***** Study material

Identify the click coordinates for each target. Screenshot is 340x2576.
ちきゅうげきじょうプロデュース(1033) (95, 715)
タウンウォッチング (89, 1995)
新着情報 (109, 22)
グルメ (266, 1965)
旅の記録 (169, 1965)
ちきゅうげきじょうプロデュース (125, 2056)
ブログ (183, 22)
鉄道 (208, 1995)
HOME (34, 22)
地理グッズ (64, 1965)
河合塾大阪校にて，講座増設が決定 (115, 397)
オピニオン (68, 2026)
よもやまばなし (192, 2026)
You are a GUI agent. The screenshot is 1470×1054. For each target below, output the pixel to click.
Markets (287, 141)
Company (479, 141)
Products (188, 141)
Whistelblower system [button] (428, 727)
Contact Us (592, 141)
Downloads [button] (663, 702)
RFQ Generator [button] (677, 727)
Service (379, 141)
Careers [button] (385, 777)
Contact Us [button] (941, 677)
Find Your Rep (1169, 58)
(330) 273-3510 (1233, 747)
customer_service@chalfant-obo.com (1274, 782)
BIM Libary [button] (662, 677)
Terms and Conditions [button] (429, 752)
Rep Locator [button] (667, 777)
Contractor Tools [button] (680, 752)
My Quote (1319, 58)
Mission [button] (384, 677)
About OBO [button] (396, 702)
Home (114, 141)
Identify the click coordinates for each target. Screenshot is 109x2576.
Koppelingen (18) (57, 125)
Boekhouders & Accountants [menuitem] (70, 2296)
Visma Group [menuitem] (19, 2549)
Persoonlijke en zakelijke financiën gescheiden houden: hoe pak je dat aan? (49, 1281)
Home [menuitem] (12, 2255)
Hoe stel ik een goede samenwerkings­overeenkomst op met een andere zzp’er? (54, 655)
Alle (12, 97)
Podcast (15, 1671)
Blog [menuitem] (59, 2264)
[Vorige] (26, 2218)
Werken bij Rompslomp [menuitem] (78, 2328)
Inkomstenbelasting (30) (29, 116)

**********

**Work required:**
Starting at the line that contains "Company (479, 141)" and stopping after the line that contains "(330) 273-3510 (1233, 747)", write out every line exactly as it appears above, and no other line.

**Exercise output:**
Company (479, 141)
Products (188, 141)
Whistelblower system [button] (428, 727)
Contact Us (592, 141)
Downloads [button] (663, 702)
RFQ Generator [button] (677, 727)
Service (379, 141)
Careers [button] (385, 777)
Contact Us [button] (941, 677)
Find Your Rep (1169, 58)
(330) 273-3510 (1233, 747)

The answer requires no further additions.